I smiled and glanced around at them. They had no guilt over being caught.
“I’m happily married to number sixteen out there.” The woman shot me a friendly smile and shrugged. “Just because I’m on a diet, doesn’t mean I can’t look at the menu.”
“I can’t argue with that,” I said and turned back around to ogle one Thorne brother butt in particular.
I heard Lila off to my left and turned to see her walking through the group, introducing herself to the wives, girlfriends, and other family members.
“Hey, Sam. I didn’t expect to see you here,” Lila said and took the seat next to me.
“Beck invited me. Seemed like a fun break to get away from work.”

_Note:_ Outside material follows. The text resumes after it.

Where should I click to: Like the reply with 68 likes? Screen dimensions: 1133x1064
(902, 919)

“Beck’s here? Wait. I’m confused. He doesn’t have kids and neither does Ash.” Lila turned away from the ice to look at me. “Unless they have kids I don’t know about.”
“They do. I think like six or seven between all the brothers.” I grinned.

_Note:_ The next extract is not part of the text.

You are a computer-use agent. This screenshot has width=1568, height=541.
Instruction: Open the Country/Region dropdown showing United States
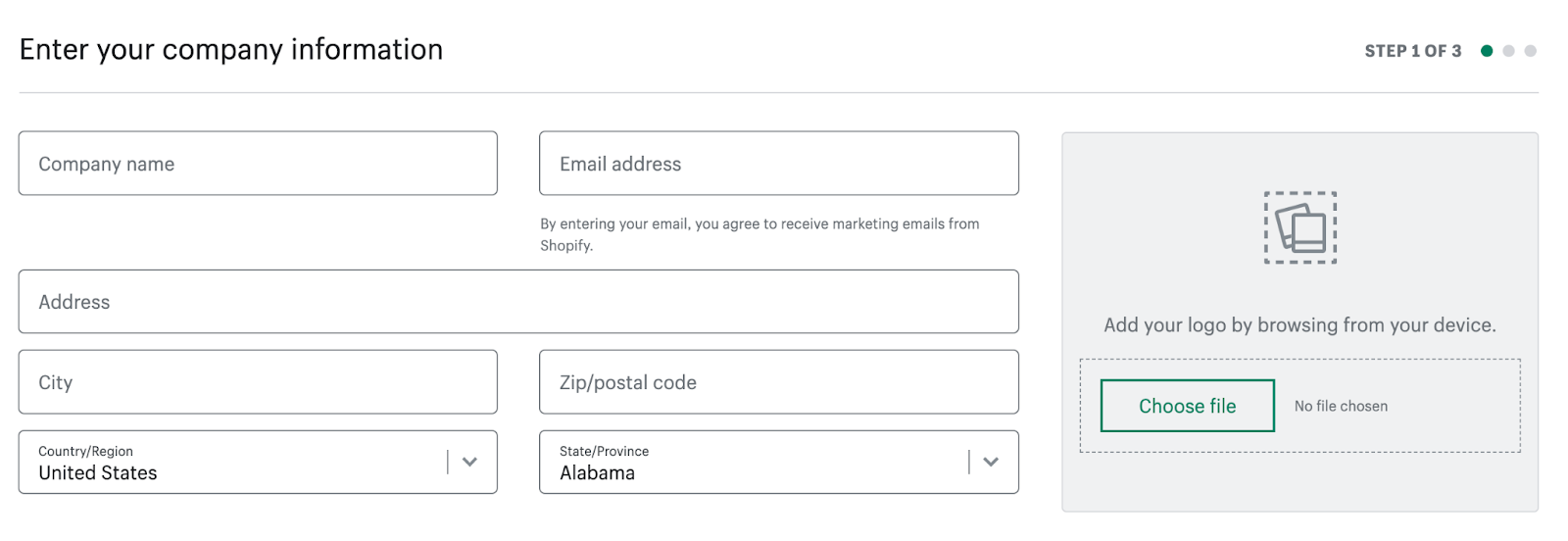pos(235,462)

“Seriously? I had no idea. Divorce? Girlfriends?”
“Foster kids. Beck said they volunteer over at the Y with a group of foster kids.” I turned back to the ice, easily finding Beck and his brothers with their gaggle of kids.
“That’s amazingly sweet.” Lila sighed next to me. “I only know Asher and Beck. I’ve never met the others, but they seem like good guys, don’t they?”
“They do.” They really did. “Very close from what I’ve seen. Like in a three Musketeers way.”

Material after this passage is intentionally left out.